Growing up with her ability meant a lonely existence. Once the people around her divulged their dark, deepest secrets, they stay away from her like she carries the bubonic plague. She has a tough time getting close to anyone; she walks around unhappy, lonely and burdened with guilt. It’s hard to figure out what Maggie really wants out of her life because as soon as she gives herself a chance to be happy, she goes and consciously makes herself unhappy. This is the story of how a teenager coped with the burden of guilt, ever present grief and an ability that’s more a curse than a blessing.

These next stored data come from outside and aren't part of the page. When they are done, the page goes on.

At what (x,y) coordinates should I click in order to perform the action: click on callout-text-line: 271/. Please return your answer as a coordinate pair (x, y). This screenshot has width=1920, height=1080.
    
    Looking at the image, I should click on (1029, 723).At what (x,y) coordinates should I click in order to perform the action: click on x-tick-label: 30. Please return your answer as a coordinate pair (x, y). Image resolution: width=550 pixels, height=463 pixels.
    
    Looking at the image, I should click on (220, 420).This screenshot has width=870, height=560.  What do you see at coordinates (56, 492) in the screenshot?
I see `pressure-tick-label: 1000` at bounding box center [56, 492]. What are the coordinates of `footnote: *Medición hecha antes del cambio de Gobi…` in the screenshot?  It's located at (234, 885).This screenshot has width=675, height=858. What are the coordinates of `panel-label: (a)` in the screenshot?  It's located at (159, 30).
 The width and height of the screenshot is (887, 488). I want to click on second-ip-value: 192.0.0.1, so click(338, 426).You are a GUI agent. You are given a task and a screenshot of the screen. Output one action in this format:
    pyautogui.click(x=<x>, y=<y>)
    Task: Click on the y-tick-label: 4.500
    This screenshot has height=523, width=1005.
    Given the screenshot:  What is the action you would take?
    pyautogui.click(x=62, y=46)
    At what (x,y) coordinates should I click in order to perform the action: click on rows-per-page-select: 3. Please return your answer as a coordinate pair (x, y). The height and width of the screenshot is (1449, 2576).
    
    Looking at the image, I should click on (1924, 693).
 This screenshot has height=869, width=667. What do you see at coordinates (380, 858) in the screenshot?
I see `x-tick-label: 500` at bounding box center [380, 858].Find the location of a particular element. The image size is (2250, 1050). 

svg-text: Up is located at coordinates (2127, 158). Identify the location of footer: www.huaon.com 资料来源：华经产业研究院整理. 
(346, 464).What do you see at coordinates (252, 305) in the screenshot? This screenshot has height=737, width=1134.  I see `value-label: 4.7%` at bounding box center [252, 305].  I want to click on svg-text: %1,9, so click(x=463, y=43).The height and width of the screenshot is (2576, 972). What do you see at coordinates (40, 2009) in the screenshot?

This book could’ve been one of those that would tug at your heart strings but sadly, all it evoked was a feeling of cold detachment for the characters. And even with the tragedy that had happened to her older sister when they were kids, this book failed to bring out emotions characteristic of a story dealing with death. It also suffered from a loosely-written plot that, in all honesty, lacked any cohesiveness to make it work.

Maggie’s uncanny ability to urge willing confessions from everyone was what drew me to this book in the first place but sadly, it wasn’t really explored. Aside from the sob stories that the kids around her would confess to, there wasn’t anything of worth. Maggie kept arriving at the wrong decisions that led her to make mistakes left and right. And yet, I couldn’t even bring myself to yell at her while I was reading the book. I just couldn’t give two sh*ts about what happens to her. And that is tragic.

Over all, this book was a disappointment.